SECTION 8. THE AGENT

           SECTION 8.01 Administration by Agent. The general administration of the Loan Documents shall be by the Agent. Each Bank hereby irrevocably authorizes the Agent, at its discretion, to take or refrain from taking such actions as agent on its behalf and to exercise or refrain from exercising such powers under the Loan Documents as are delegated by the terms hereof or thereof, as appropriate, together with all powers reasonably incidental thereto. The Agent shall have no duties or responsibilities except as set forth in this Agreement and the remaining Loan Documents.

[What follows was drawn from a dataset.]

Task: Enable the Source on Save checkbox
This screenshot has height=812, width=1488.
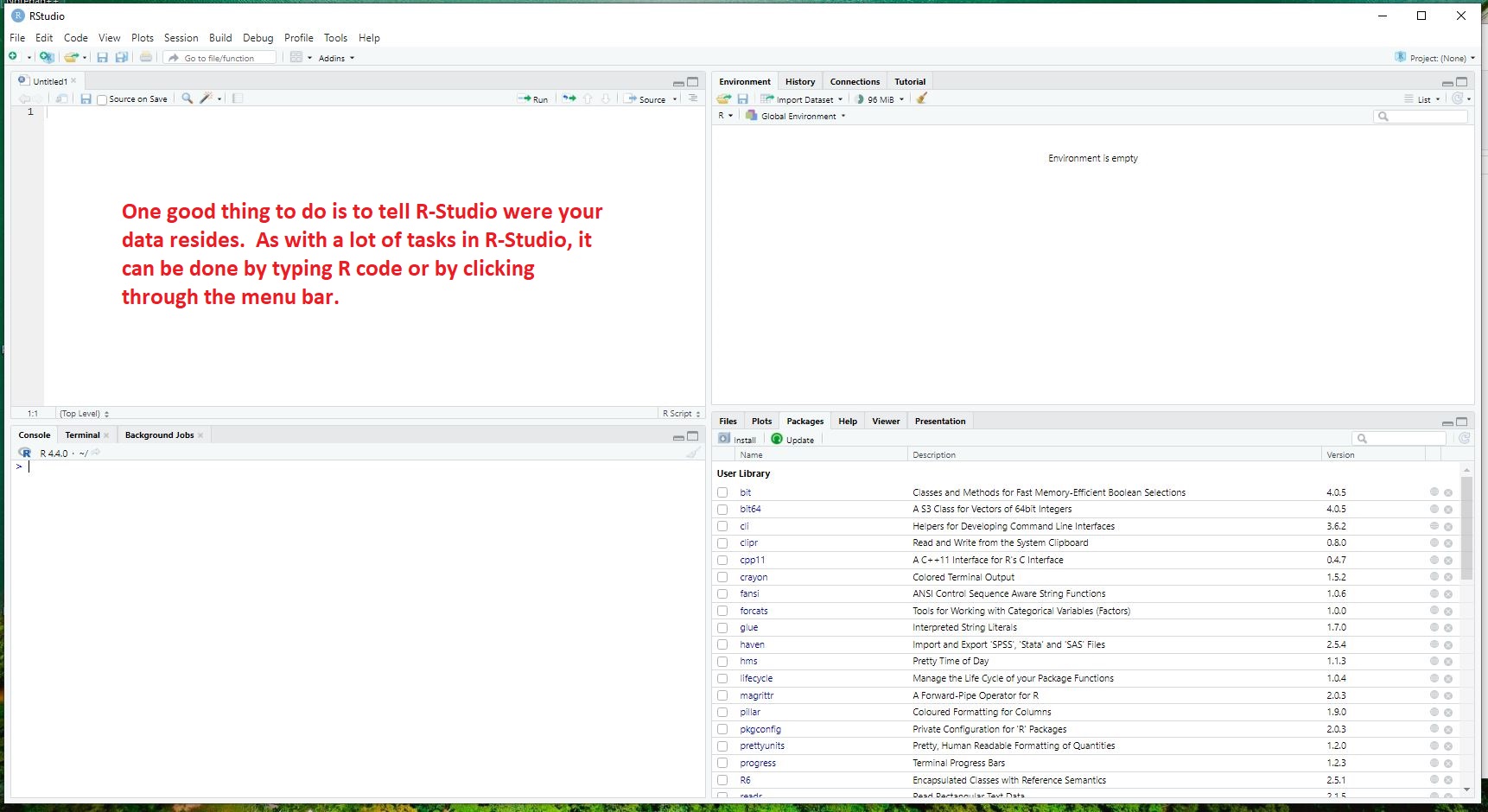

           SECTION 8.02 Payments. Any amounts received by the Agent in connection with this Agreement (other than amounts to which the Agent is entitled pursuant to Sections 8.06, 10.05 and 10.06), the application of which is not otherwise provided for in this Agreement shall be applied, first, in accordance with each Bank's percentage of the Maximum Revolving Loan Amount set forth in Section 2.01(b) to pay accrued but unpaid Letter of Credit Fees, and second, in accordance with each Bank's percentage of the Maximum Revolving Loan Amount set forth in Section 2.01(b) to pay accrued but unpaid interest and the principal balance outstanding and all unreimbursed Letter of Credit drawings. All amounts to be paid to a Bank by the Agent shall be credited to that Bank, after collection by the Agent, in immediately available funds either by wire transfer or deposit in that Bank's correspondent account with the Agent, as such Bank and the Agent shall from time to time agree.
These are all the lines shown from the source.